WHAT TO WORK ON: In how many lines of the material below does the string "computer" appear? Answer with a single number.

DATA TO EXAMINE:
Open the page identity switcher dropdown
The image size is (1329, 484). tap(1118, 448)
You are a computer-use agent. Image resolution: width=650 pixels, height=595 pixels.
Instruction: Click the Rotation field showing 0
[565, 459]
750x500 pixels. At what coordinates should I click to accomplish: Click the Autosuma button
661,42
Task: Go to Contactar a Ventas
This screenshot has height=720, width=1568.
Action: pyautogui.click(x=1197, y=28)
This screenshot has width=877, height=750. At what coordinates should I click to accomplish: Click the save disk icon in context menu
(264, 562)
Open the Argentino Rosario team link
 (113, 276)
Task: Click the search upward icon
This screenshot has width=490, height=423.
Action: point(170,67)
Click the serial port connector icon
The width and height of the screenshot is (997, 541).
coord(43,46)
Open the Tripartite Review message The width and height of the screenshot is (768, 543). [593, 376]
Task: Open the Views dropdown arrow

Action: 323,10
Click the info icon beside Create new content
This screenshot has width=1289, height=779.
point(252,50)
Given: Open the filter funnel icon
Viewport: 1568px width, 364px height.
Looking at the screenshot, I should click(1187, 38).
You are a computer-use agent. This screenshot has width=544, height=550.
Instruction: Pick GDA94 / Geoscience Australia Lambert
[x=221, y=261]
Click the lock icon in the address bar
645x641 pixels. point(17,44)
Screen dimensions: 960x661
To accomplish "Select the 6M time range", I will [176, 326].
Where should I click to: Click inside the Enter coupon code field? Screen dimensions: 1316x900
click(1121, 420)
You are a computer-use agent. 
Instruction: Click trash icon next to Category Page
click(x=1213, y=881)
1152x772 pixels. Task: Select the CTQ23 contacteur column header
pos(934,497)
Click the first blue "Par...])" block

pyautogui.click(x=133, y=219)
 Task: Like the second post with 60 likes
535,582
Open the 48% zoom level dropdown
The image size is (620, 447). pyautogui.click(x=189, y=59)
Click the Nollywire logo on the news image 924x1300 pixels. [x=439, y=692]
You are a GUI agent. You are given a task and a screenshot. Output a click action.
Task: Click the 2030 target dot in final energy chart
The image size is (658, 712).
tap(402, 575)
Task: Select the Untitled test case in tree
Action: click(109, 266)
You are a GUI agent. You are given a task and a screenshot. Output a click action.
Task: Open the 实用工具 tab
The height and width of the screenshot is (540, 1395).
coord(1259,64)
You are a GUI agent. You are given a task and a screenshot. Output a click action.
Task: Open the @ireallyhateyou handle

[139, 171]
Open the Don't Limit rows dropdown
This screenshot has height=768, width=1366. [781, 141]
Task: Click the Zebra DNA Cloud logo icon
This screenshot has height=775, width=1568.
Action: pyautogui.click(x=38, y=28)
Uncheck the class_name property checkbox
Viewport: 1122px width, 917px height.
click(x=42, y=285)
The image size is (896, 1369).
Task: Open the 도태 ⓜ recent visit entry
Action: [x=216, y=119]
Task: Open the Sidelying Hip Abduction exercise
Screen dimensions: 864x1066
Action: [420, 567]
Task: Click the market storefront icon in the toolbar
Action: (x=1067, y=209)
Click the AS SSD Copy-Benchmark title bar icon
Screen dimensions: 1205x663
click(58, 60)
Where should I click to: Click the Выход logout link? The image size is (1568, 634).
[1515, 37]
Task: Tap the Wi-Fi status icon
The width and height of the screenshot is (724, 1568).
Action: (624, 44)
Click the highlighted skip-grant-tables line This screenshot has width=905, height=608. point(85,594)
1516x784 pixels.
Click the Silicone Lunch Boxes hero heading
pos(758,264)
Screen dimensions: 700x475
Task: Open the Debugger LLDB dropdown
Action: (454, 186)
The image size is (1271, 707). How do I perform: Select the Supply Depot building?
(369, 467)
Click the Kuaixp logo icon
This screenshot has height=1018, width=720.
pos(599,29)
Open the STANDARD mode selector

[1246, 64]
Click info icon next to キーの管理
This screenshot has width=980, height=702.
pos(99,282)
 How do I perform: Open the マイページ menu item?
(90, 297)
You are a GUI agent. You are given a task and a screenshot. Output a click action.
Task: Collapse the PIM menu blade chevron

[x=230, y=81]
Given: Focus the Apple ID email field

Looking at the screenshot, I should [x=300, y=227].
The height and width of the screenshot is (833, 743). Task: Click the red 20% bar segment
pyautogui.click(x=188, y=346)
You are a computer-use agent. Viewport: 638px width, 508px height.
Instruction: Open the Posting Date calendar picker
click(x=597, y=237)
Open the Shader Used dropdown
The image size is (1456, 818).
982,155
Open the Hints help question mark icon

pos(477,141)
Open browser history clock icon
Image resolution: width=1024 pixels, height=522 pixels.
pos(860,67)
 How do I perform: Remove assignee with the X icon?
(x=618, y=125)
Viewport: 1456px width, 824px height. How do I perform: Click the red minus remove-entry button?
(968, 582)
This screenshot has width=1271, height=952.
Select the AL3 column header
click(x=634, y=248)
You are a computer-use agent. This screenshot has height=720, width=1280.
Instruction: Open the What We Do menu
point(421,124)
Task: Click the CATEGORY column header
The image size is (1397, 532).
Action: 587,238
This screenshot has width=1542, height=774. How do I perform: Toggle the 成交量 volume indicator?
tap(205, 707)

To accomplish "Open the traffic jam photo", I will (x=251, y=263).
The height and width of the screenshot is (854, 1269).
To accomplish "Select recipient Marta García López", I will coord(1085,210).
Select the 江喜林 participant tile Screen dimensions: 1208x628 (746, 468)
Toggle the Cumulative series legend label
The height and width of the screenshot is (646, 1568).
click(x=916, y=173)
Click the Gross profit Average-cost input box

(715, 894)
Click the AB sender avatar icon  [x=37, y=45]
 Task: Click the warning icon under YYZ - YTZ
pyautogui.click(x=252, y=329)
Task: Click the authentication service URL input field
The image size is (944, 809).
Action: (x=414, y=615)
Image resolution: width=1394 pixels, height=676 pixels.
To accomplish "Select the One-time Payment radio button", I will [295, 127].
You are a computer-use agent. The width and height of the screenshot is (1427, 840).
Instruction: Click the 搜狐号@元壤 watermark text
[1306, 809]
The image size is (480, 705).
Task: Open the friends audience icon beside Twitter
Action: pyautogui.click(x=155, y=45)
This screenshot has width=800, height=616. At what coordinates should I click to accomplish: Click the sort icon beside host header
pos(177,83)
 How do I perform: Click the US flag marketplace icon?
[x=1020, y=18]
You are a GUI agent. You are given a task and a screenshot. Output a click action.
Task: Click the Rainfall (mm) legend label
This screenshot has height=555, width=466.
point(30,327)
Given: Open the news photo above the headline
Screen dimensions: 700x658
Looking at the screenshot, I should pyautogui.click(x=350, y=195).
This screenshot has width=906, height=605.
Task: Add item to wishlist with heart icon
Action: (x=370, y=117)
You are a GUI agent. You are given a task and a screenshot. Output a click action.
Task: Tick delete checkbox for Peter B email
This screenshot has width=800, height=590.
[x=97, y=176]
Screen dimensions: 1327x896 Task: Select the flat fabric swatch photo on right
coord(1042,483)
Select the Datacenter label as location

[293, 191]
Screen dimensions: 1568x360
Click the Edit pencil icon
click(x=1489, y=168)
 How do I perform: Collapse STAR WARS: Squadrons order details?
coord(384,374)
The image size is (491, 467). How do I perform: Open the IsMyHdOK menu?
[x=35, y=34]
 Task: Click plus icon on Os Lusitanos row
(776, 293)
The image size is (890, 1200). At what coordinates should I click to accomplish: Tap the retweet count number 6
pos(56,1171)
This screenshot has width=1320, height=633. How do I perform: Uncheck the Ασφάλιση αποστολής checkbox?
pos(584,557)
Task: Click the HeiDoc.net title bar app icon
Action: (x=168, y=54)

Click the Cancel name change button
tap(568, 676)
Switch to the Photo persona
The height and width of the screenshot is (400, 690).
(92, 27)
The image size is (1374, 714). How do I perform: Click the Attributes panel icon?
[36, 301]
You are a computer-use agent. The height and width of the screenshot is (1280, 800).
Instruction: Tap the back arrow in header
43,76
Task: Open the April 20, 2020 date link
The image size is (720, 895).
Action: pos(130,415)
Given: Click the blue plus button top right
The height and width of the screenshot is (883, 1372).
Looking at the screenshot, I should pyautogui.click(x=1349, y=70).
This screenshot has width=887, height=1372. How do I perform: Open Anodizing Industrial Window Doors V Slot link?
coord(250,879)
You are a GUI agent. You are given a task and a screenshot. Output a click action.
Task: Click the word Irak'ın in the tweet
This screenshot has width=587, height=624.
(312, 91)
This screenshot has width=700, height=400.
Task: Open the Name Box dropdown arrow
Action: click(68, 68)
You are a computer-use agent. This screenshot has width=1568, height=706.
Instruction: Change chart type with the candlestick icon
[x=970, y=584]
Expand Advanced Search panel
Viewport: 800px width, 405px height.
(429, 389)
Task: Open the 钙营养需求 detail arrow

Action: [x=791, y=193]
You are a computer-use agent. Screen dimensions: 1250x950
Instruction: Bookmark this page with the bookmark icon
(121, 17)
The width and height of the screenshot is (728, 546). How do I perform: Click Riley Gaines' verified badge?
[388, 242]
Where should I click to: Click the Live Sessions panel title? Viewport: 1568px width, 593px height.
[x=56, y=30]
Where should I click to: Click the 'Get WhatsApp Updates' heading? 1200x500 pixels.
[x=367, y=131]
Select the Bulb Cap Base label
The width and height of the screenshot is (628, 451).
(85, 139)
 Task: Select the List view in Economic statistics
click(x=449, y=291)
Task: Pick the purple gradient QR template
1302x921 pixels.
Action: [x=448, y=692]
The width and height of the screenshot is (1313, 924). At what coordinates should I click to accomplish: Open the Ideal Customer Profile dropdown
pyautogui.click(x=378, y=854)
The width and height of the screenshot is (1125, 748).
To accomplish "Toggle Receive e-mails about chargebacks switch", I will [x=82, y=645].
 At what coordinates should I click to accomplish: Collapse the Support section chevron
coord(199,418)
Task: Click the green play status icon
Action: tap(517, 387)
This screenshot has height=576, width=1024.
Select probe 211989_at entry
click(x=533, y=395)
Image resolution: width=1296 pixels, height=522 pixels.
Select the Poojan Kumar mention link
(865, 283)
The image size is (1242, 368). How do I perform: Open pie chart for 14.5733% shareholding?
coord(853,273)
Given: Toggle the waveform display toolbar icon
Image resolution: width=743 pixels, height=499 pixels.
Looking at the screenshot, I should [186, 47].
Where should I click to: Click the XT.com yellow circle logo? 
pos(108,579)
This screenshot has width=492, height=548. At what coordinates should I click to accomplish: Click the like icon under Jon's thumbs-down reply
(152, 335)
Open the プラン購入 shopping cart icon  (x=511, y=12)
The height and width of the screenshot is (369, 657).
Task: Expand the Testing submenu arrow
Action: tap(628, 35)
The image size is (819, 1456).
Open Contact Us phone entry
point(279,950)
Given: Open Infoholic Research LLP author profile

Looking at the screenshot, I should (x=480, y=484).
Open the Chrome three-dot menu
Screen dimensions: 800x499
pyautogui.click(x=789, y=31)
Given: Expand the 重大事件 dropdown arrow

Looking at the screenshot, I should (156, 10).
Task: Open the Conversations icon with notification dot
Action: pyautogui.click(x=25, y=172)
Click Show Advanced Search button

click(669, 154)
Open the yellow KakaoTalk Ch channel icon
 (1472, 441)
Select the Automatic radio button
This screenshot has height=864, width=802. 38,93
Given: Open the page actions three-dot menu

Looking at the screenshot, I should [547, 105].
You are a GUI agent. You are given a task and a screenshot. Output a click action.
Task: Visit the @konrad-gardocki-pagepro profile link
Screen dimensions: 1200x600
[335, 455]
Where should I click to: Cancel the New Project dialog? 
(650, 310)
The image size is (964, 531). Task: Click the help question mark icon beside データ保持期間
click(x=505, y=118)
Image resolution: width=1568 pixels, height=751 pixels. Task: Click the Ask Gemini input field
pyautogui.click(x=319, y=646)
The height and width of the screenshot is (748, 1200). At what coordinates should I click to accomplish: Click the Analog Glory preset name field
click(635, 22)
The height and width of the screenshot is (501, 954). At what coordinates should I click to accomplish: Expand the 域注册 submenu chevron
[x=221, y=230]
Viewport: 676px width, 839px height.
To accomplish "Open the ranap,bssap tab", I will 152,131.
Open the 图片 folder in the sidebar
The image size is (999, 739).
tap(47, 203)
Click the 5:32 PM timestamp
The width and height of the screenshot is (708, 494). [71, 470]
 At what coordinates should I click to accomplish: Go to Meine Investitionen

EXPECTED ANSWER: 9